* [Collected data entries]
-*-*-

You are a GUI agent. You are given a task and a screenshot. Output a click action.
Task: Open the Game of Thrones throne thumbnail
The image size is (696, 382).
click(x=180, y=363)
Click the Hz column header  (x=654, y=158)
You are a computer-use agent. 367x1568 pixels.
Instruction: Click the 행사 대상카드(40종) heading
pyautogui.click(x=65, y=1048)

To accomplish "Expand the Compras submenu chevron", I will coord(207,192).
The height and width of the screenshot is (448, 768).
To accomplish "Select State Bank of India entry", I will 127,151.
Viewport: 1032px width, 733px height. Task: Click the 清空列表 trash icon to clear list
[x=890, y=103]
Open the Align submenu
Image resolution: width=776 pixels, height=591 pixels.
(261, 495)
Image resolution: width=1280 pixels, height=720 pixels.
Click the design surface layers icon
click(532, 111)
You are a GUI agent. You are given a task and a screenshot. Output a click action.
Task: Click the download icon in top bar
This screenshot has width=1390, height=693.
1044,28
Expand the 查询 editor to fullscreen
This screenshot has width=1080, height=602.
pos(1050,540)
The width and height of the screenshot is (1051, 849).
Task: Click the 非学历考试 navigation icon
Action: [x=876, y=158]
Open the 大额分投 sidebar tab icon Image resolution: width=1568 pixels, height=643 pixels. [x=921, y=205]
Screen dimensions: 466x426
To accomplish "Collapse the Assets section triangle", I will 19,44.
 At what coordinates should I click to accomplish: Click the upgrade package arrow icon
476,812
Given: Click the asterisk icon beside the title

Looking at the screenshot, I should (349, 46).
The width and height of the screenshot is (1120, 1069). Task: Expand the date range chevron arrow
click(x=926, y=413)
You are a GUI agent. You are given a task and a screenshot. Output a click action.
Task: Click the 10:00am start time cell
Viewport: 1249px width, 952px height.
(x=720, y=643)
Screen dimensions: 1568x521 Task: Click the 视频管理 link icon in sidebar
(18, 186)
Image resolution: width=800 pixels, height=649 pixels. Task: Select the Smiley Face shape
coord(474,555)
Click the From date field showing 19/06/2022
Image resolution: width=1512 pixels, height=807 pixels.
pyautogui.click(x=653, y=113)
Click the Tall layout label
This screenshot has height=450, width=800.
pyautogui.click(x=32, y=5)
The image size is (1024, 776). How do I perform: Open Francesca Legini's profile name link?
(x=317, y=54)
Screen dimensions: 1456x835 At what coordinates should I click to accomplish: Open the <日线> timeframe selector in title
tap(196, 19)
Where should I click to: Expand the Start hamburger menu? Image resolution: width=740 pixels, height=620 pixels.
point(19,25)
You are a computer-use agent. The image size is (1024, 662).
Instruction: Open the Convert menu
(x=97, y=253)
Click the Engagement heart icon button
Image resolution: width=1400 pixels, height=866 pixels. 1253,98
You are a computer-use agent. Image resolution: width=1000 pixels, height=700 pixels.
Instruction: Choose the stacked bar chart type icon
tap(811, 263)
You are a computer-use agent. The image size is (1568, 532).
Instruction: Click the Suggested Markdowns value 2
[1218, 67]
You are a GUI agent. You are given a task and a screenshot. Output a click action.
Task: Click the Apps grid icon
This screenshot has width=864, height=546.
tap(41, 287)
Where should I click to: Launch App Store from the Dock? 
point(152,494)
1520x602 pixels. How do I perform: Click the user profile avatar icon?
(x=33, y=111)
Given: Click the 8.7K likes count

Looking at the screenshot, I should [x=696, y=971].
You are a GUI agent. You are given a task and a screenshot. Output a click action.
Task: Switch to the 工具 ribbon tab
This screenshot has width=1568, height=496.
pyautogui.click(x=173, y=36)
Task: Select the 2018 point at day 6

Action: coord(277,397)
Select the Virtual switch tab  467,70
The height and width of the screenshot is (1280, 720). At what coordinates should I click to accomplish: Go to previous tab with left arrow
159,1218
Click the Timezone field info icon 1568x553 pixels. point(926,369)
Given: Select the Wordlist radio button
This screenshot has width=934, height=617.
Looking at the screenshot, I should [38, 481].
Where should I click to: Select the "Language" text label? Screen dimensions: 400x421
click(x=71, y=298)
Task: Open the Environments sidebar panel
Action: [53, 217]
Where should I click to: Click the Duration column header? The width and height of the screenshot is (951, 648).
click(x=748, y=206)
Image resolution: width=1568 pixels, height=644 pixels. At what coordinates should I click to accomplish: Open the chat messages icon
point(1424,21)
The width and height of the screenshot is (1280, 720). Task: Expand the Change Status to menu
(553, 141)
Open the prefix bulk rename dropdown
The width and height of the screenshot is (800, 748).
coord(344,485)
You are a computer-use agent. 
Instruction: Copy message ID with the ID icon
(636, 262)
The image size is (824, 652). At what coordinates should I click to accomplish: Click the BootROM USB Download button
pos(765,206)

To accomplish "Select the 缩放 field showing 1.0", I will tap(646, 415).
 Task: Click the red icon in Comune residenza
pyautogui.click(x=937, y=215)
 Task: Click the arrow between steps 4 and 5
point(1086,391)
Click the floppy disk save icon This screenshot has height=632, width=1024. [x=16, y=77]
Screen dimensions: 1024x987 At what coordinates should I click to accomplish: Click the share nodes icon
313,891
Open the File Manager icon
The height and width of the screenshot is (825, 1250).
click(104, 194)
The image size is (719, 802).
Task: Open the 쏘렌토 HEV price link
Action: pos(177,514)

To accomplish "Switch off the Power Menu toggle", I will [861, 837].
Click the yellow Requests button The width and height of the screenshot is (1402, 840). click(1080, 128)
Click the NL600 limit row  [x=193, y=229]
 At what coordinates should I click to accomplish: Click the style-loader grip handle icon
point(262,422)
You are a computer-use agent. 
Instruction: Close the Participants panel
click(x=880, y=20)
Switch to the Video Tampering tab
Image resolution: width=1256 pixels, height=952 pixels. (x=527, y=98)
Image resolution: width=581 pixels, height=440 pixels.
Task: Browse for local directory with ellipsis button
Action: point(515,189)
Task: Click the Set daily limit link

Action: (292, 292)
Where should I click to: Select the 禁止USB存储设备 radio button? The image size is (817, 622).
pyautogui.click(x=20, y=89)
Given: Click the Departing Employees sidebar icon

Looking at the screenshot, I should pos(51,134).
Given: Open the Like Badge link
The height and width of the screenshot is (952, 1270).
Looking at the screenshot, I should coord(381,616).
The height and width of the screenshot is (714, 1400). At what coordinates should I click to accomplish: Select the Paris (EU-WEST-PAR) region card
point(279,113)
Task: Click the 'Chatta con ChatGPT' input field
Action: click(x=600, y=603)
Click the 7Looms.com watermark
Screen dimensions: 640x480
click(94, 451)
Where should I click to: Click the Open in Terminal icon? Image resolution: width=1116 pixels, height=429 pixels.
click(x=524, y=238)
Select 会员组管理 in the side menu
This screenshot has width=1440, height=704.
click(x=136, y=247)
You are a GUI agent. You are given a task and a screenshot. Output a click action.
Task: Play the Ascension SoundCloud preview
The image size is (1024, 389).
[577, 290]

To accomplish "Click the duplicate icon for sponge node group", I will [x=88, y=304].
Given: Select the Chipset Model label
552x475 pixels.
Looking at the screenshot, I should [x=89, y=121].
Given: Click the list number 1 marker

-*-*-

* [Problem description] Respond with a number only, the count of lines in the entries where the string "will" occurs.

* [Solution] 6